Ao longo da análise desenvolvida pôde-se identificar alguns momentos em que oportunidades jurídicas foram percebidas pelos atores envolvidos na ADPF e que favoreceram a mobilização do direito por parte desses grupos. No que diz respeito à acessibilidade às cortes, a falta de legitimidade processual para propor ação foi superada, por um lado pela articulação feita com o PSB, e por outro pela participação da coalizão como amici curiae na ação, na medida em que esses grupos compartilham a tomada das decisões em relação ao processo e peticionam conjuntamente com o autor da ação. Já no que tange aos custos do processo e à expertise jurídica para executar uma ação como a ADPF, esse obstáculo foi superado pela articulação, no interior da coalizão, de grupos com diferentes experiências, alguns com prática na seara judicial constitucional. Em relação à questão da necessidade da existência de direitos “judicializáveis”, a decisão da CorteIDH no Caso Favela Nova Brasília contribui para a oportunidade jurídica na medida em que já traz uma condenação da política de segurança pública do RJ à luz do DIDH, e estabelece medidas de reparação obrigatórias. Por fim, no que diz respeito à receptividade do Poder Judiciário às demandas apresentadas na ADPF das Favelas, vale ressaltar a percepção de que aquele era um momento propício para propor a ação no STF, não só pelo contexto do agravamento da situação da segurança pública no RJ e esgotamento das instâncias locais, mas também por haver fundamentação jurídica para a distribuição ao Min. Edson Fachin, que tem afinidade com a temática dos direitos humanos e portanto poderia estar propenso a interpretar as demandas apresentadas a partir desse olhar.

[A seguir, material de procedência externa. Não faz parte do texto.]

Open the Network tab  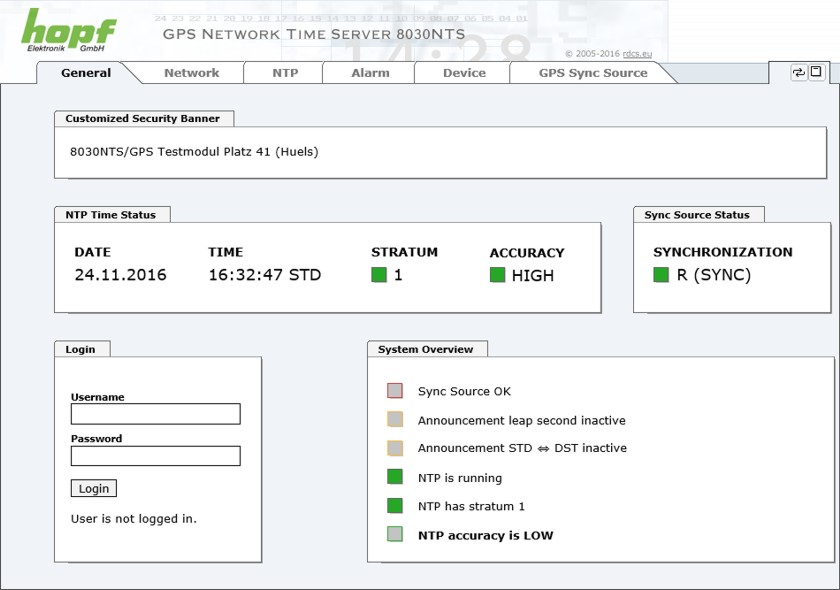(x=191, y=73)
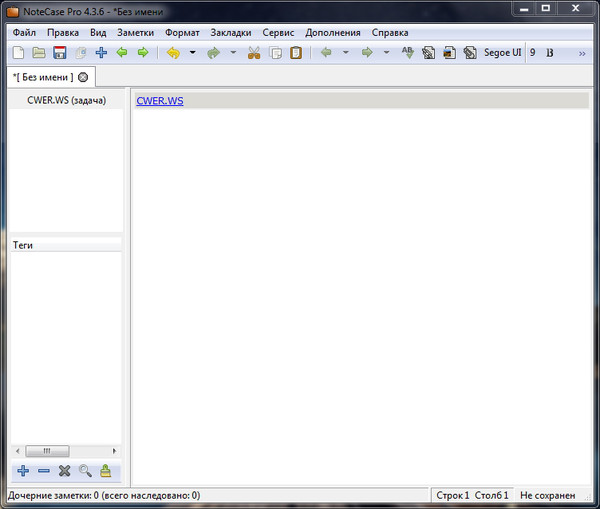The height and width of the screenshot is (509, 600).
Task: Open the Segoe UI font selector
Action: point(502,53)
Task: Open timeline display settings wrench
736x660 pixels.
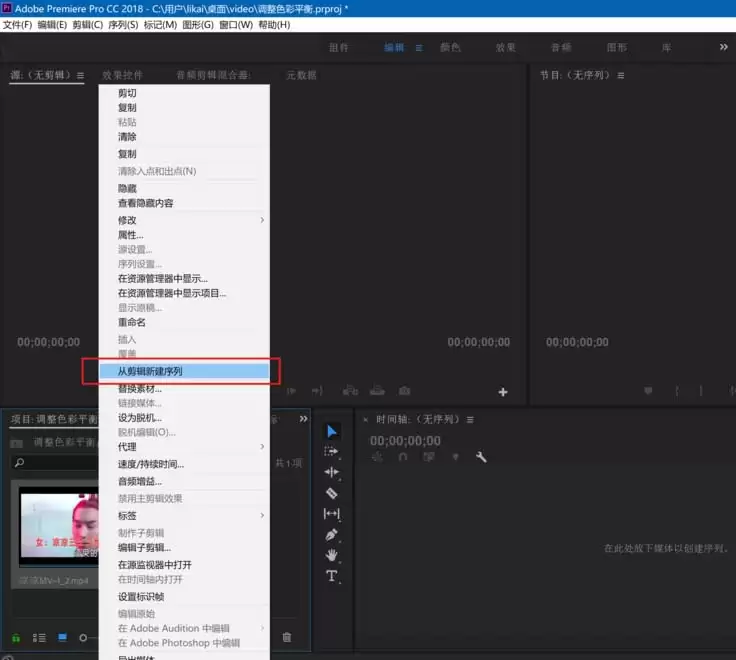Action: pyautogui.click(x=481, y=457)
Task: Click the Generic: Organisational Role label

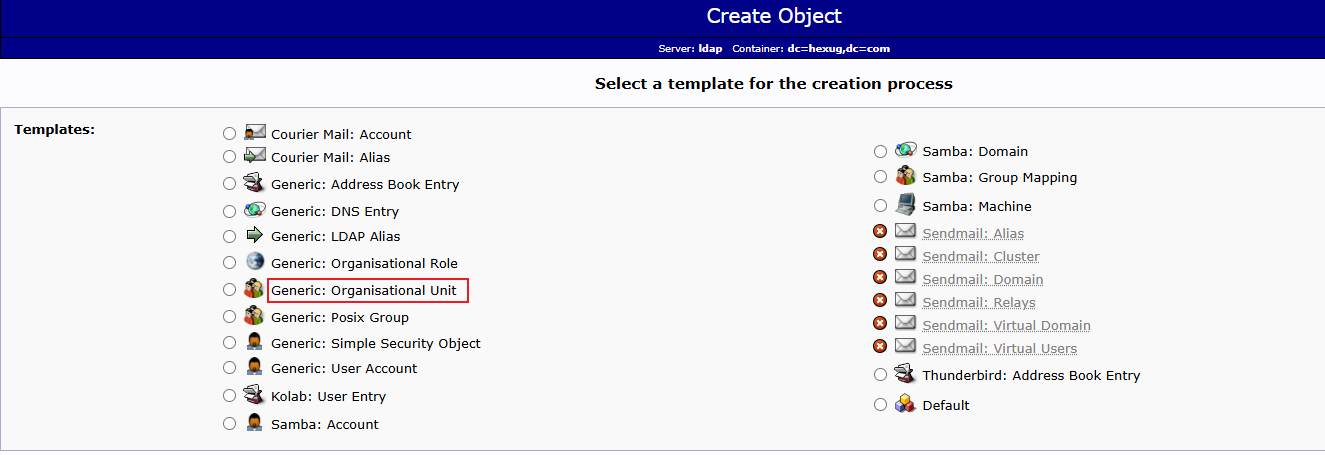Action: coord(364,263)
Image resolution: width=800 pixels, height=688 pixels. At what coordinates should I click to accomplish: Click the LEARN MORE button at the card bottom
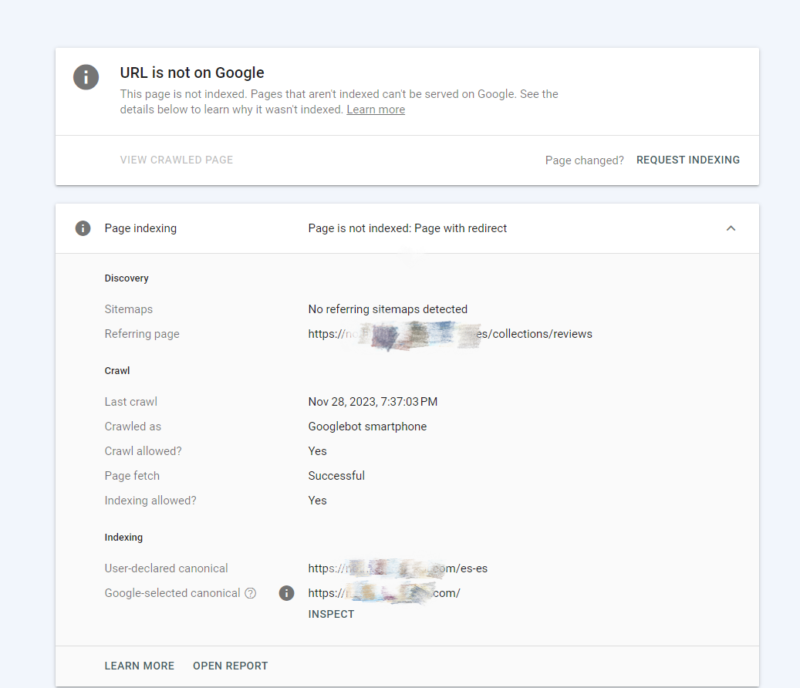(x=139, y=666)
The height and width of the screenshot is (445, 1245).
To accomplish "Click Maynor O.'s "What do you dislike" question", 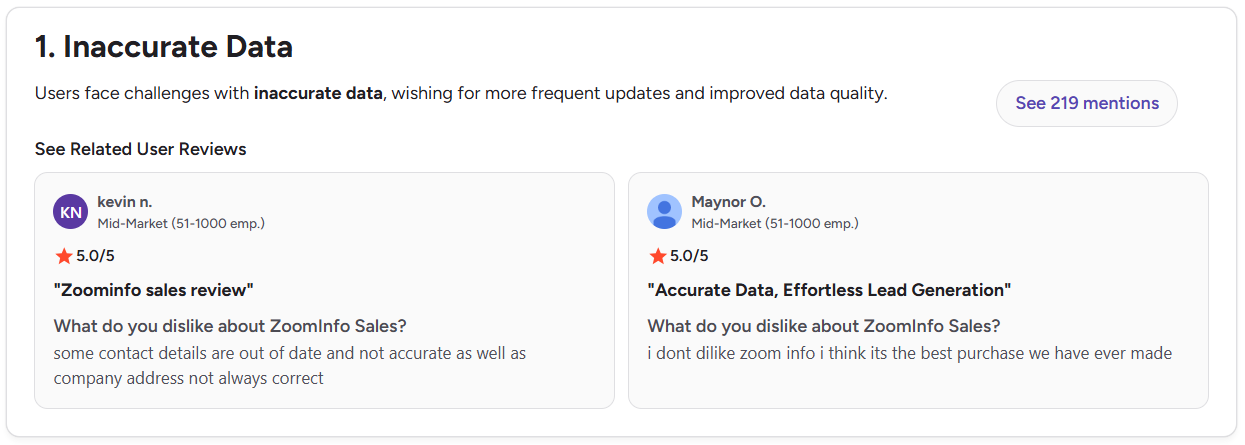I will [x=824, y=326].
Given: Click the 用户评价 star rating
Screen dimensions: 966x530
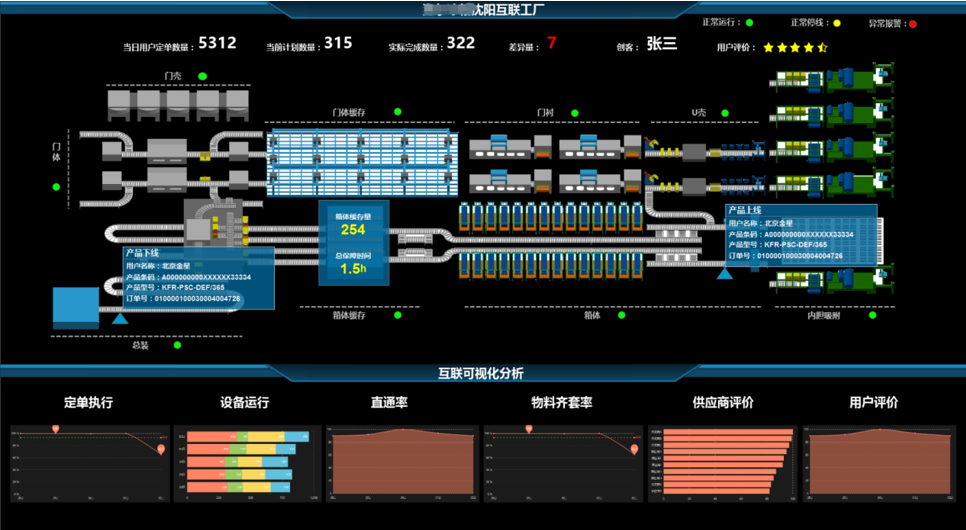Looking at the screenshot, I should click(794, 47).
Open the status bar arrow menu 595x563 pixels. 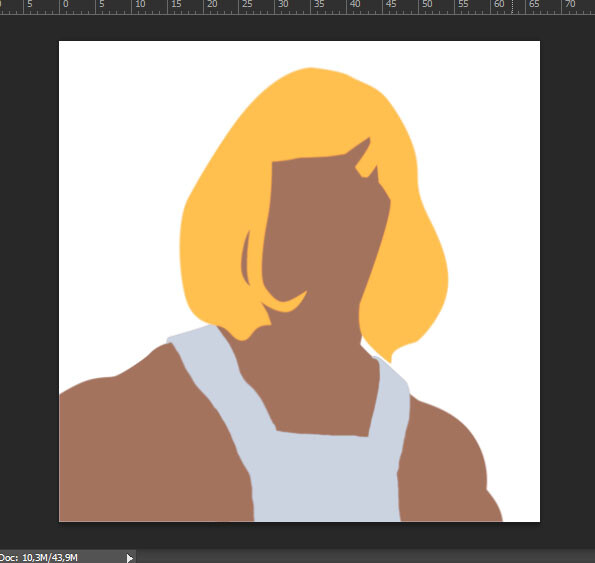pyautogui.click(x=129, y=558)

Independentemente do resultado final da ADPF das Favelas, alguns ganhos já podem ser observados. A tutela incidental salvou quase 300 vidas, segundo estimativa do GENI/UFF (HIRATA, 2021). Isso por si só já valeria todo o esforço de mobilização em torno da ADPF das Favelas. Para além disso, pesquisadores do campo da segurança pública puderam comprovar na prática que uma redução substancial no número de operações policiais não leva ao aumento da prática de crimes. Outro ponto destacado nas entrevistas como uma conquista importante da ação foi o acesso direto ao STF de movimentos de base, coletivos sem institucionalidade e pessoas atingidas por violações de direitos humanos. Finalmente, a coalizão de organizações, grupos e movimentos sociais formada no processo de construção da ADPF das Favelas é um dos mais relevantes legados da ação. A associação entre grupos tão diferentes entre si (ainda que não sem conflitos), tanto como fórum para diálogo horizontal quanto para a construção de ações conjuntas, tem o potencial de se manter no tempo para além dos resultados da ação, fortalecendo a luta desses grupos por direitos humanos, contra o racismo e a violência policial.